Measure properties of regular sets of trees

• Published in: Information and computation Vol. 256; pp. 108 - 130
• Main Authors: Gogacz, Tomasz, Michalewski, Henryk, Mio, Matteo, Skrzypczak, Michał
• Format: Journal Article
• Language: English
• Published: Elsevier Inc 01.10.2017; Elsevier
• Subjects: Computer Science; Logic in Computer Science; Measure theory; Regular tree languages; Topological complexity; Regular tree languages; Measure theory; Topological complexity
• ISSN: 0890-5401; 1090-2651
• DOI: 10.1016/j.ic.2017.04.012

We investigate measure theoretic properties of regular sets of infinite trees.

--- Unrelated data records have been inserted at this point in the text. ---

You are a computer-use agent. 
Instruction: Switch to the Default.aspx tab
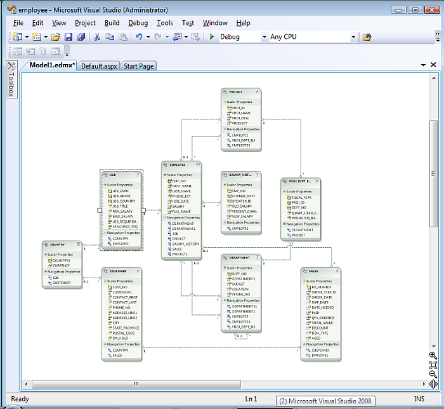(100, 66)
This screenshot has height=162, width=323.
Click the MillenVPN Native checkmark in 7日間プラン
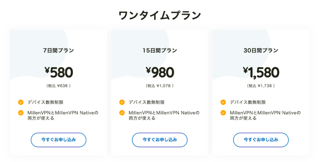pyautogui.click(x=21, y=113)
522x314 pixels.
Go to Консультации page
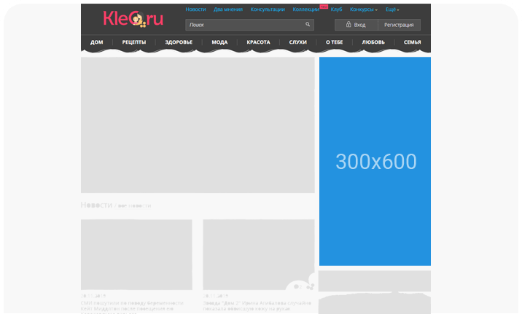(268, 9)
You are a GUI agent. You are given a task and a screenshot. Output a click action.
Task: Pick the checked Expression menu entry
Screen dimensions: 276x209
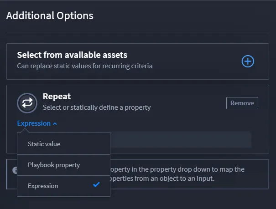(63, 186)
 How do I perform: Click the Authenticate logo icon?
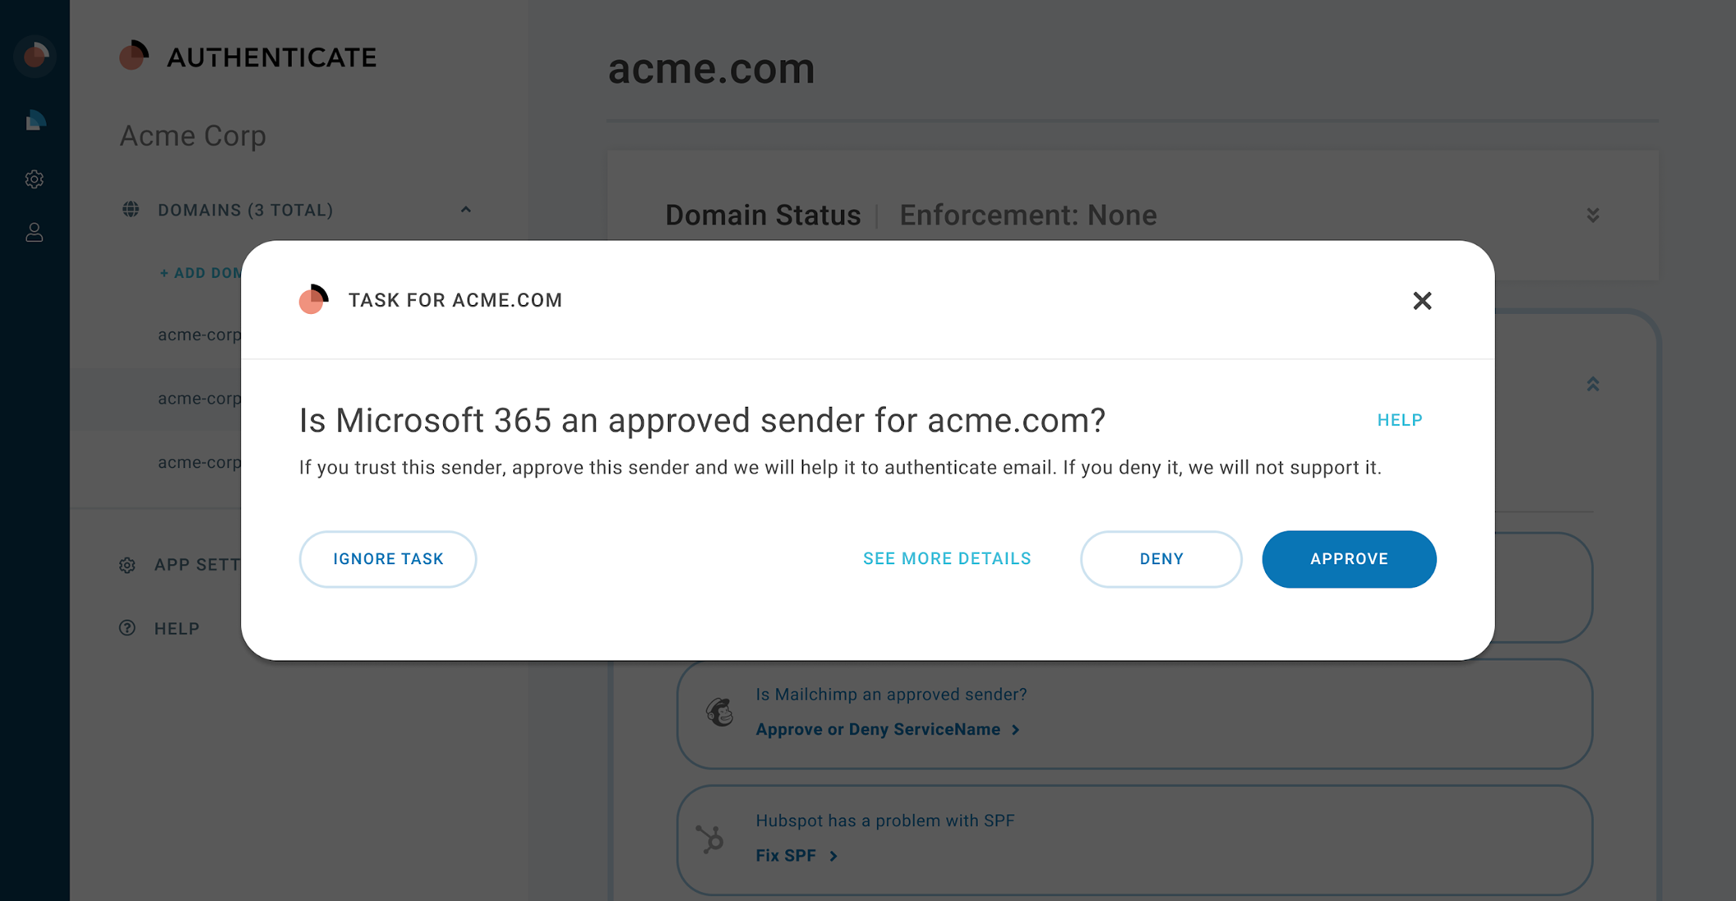click(x=134, y=56)
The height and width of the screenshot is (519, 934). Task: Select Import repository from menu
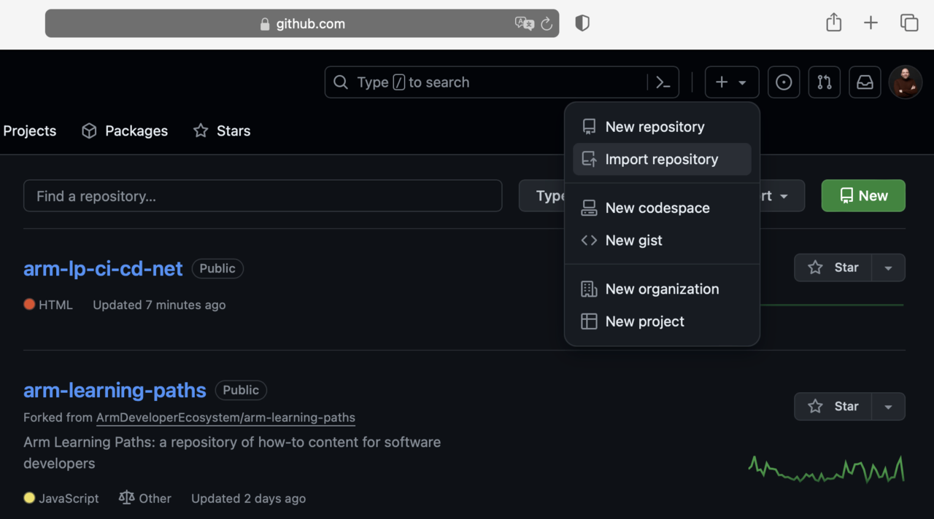661,160
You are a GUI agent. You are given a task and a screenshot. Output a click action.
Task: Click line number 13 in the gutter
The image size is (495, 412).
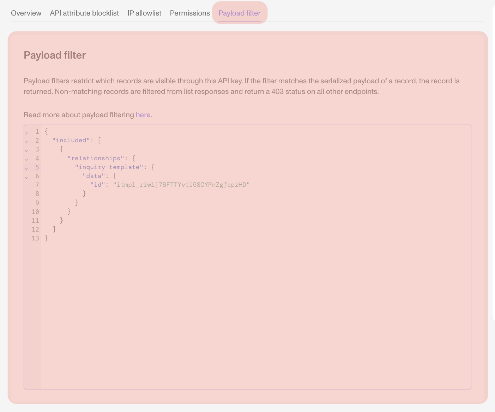(x=35, y=238)
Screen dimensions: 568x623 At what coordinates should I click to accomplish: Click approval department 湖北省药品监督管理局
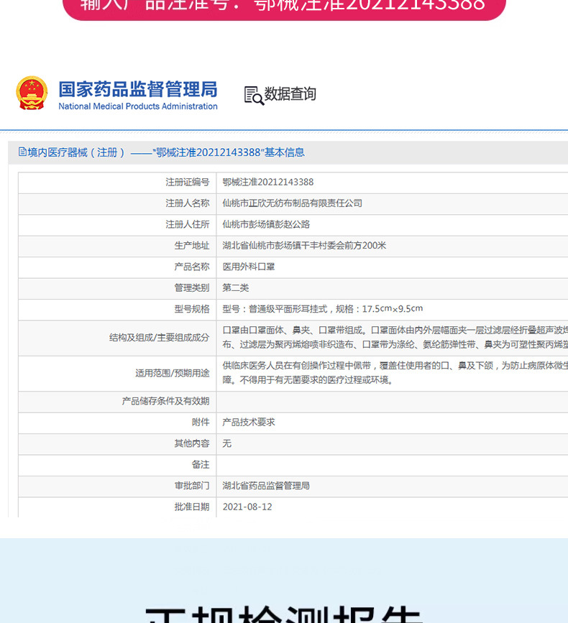[266, 486]
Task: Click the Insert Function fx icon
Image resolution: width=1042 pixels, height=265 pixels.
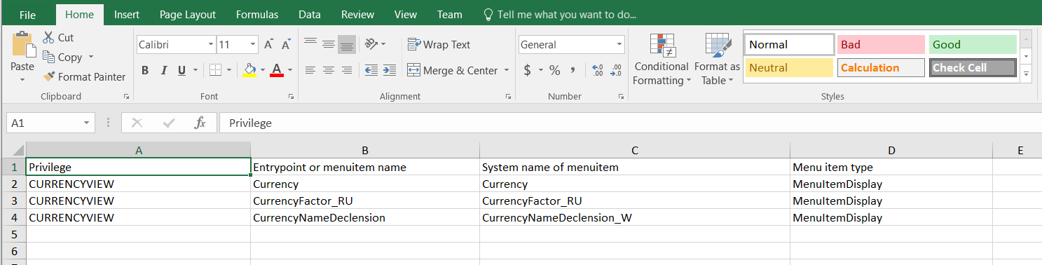Action: 200,123
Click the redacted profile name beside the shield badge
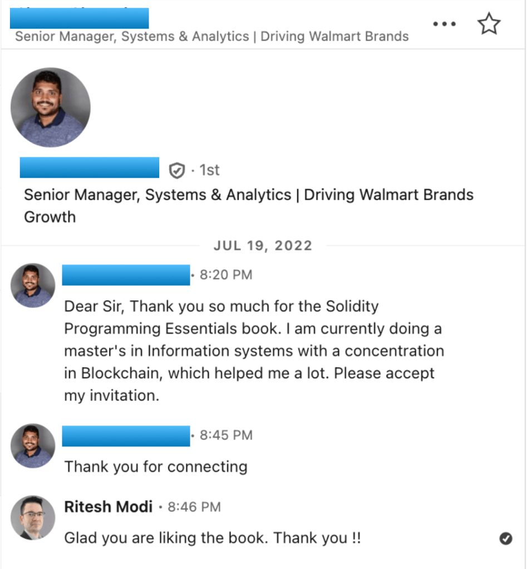The width and height of the screenshot is (527, 569). point(89,167)
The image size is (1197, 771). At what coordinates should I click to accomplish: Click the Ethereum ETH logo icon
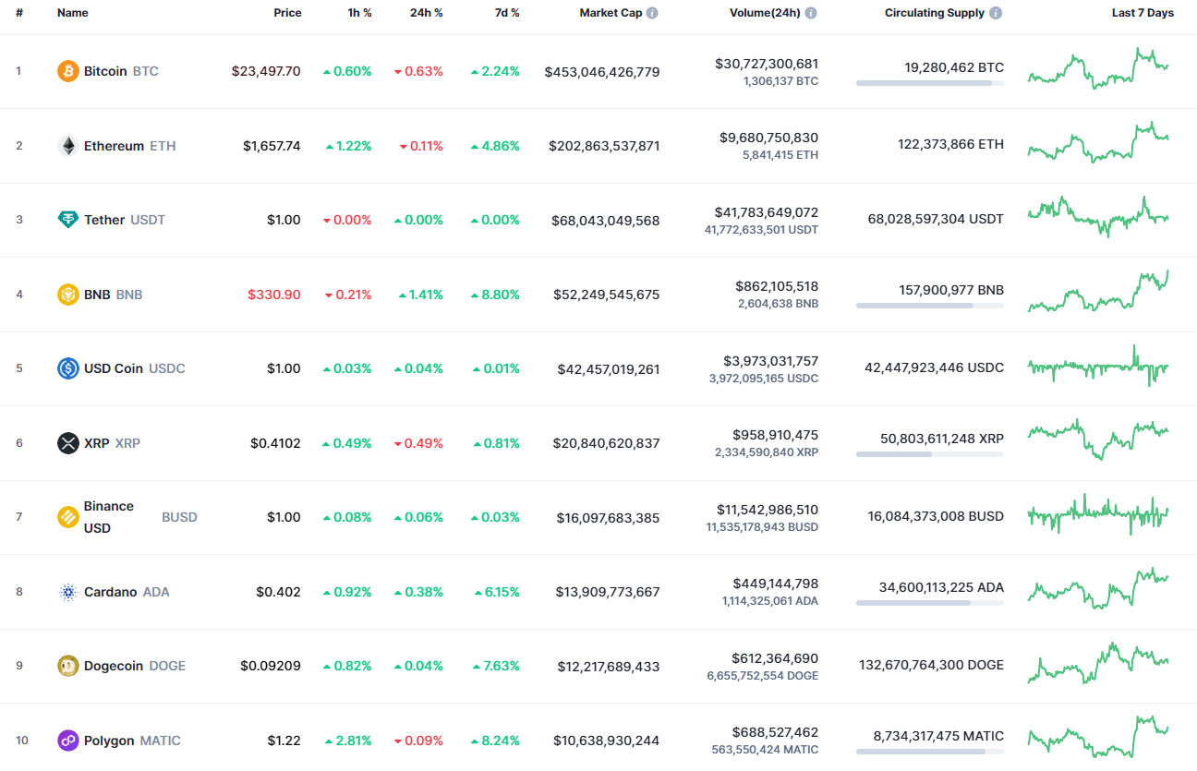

As a first result, we prove that every regular set is universally measurable and that every Borel measure on the Polish space of trees is continuous with respect to a natural transfinite stratification of regular sets into ω1 ranks. We also expose a connection between regular sets and the σ-algebra of R-sets, introduced by A. Kolmogorov in 1928 as a foundation for measure theory. We show that the game tree languagesWi,k are Wadge-complete for the finite levels of the hierarchy of R-sets. We apply these results to answer positively an open problem regarding the game interpretation of the probabilistic μ-calculus.